### Dataset
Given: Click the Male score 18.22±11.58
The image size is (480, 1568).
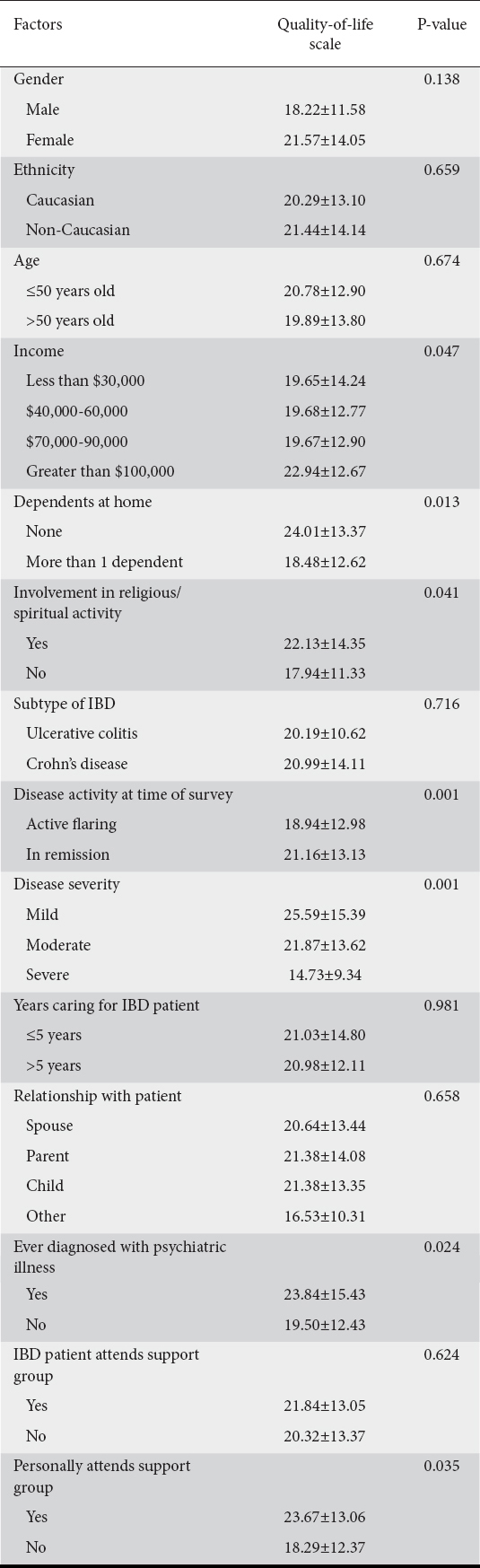Looking at the screenshot, I should pyautogui.click(x=325, y=109).
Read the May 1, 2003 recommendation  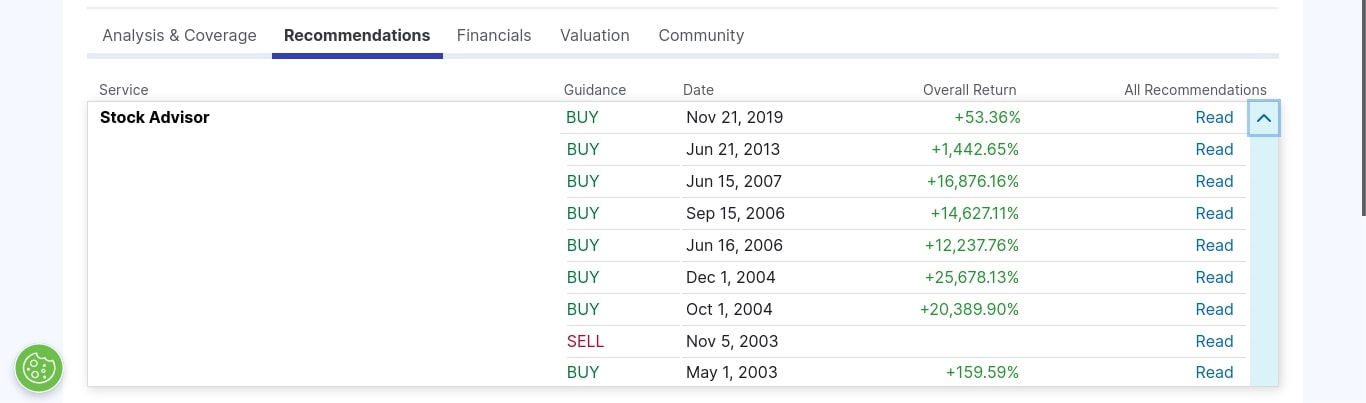(x=1214, y=372)
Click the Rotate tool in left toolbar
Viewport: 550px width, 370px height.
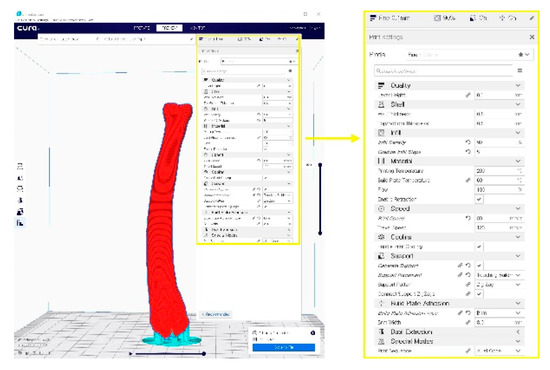click(20, 189)
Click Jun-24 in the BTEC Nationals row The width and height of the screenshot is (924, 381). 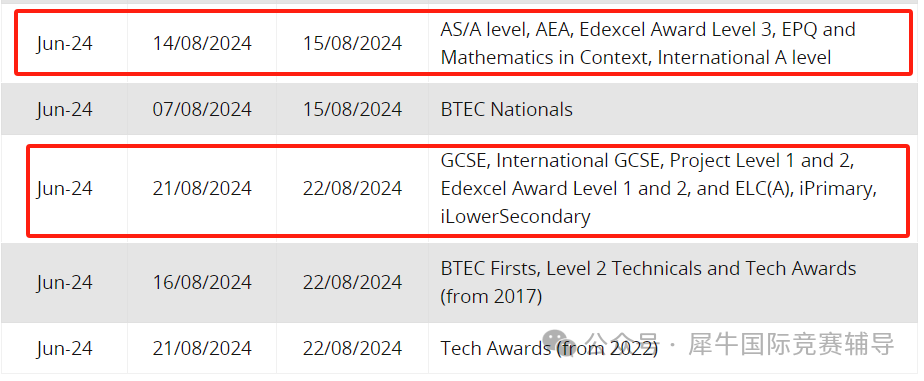click(64, 110)
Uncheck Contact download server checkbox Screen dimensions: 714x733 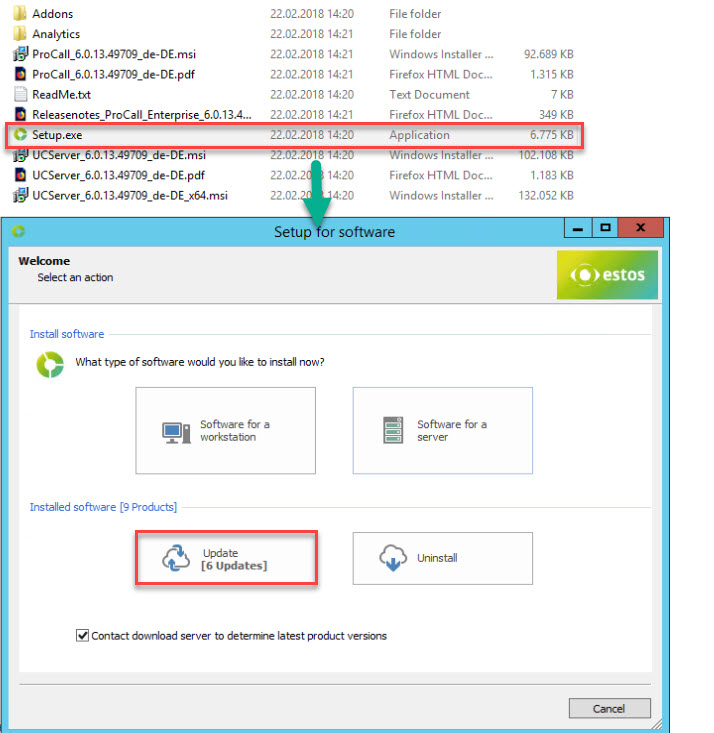click(82, 635)
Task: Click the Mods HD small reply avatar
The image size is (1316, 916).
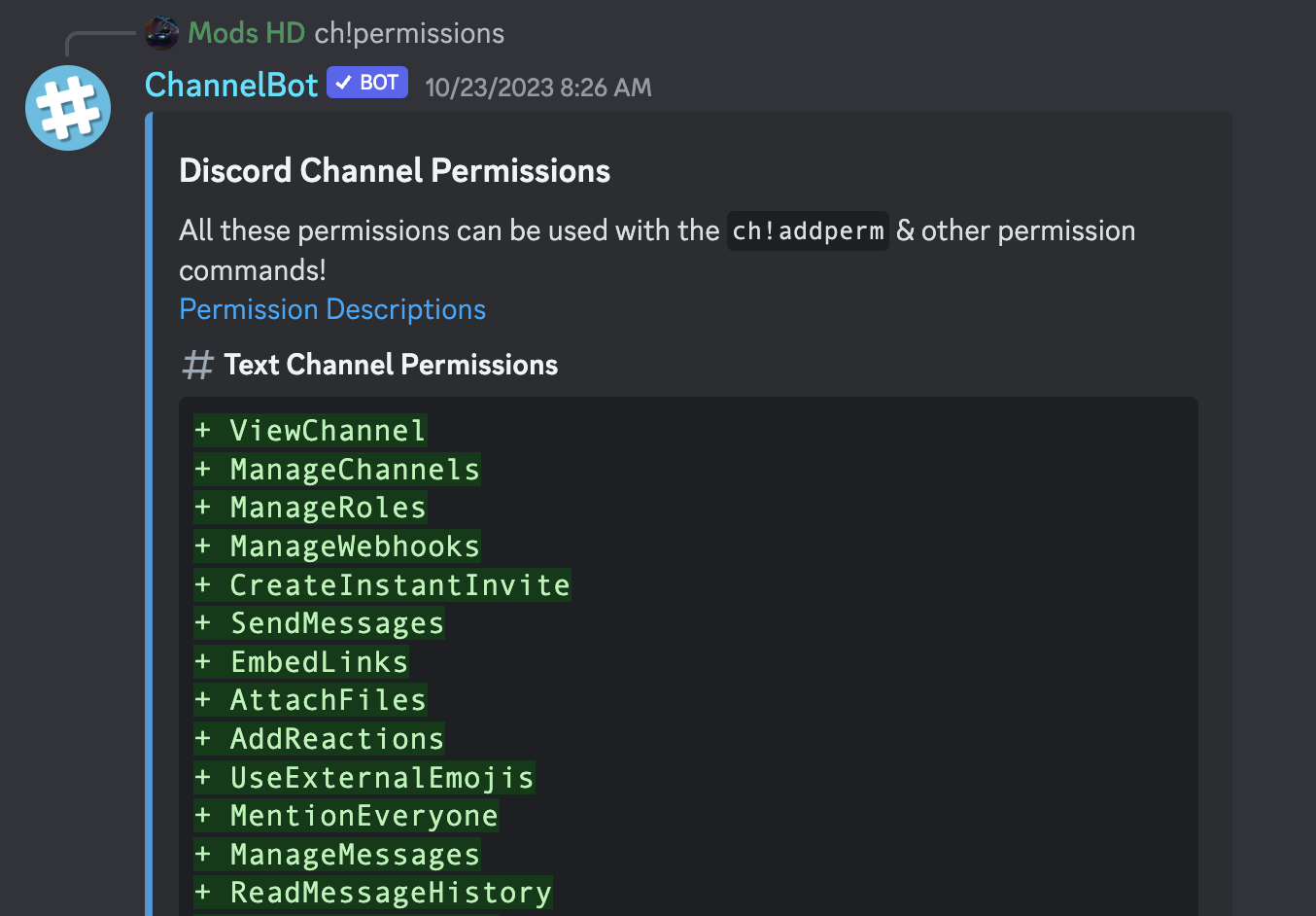Action: click(161, 33)
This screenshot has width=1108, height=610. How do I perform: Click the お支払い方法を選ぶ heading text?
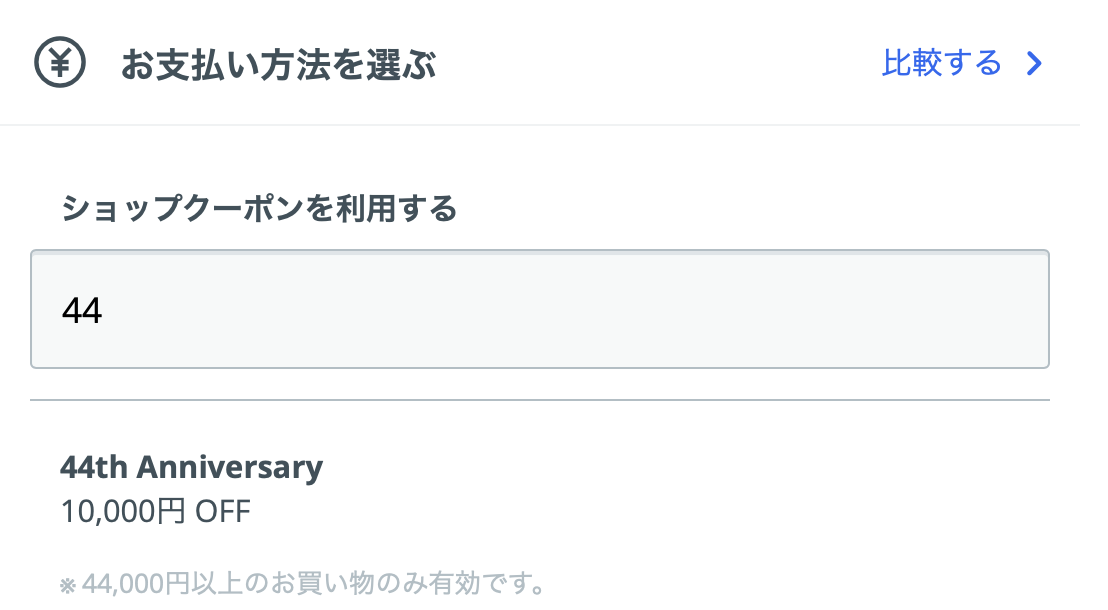point(278,64)
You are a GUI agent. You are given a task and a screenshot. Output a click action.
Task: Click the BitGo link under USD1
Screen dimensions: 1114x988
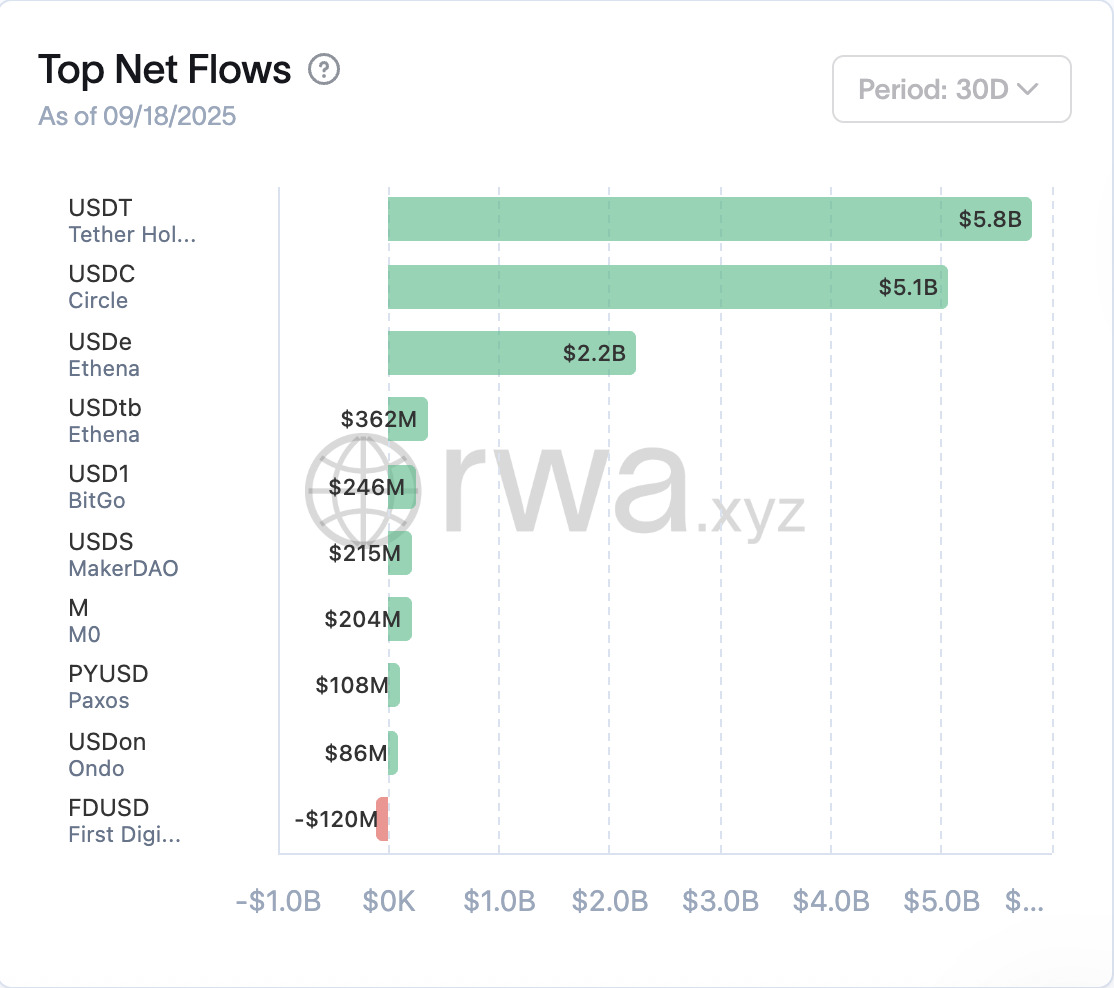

### Task details
Transcribe only the lines between the line containing "This screenshot has" and the final line of the listing, inclusive, exactly as they appear; no pictures are to be included.

### Written response
This screenshot has width=1108, height=610. How do I perform: Click the お支払い方法を選ぶ heading text?
point(278,64)
You are a GUI agent. You are given a task and a screenshot. Output a click action.
Task: Click the BitGo link under USD1
Screen dimensions: 1114x988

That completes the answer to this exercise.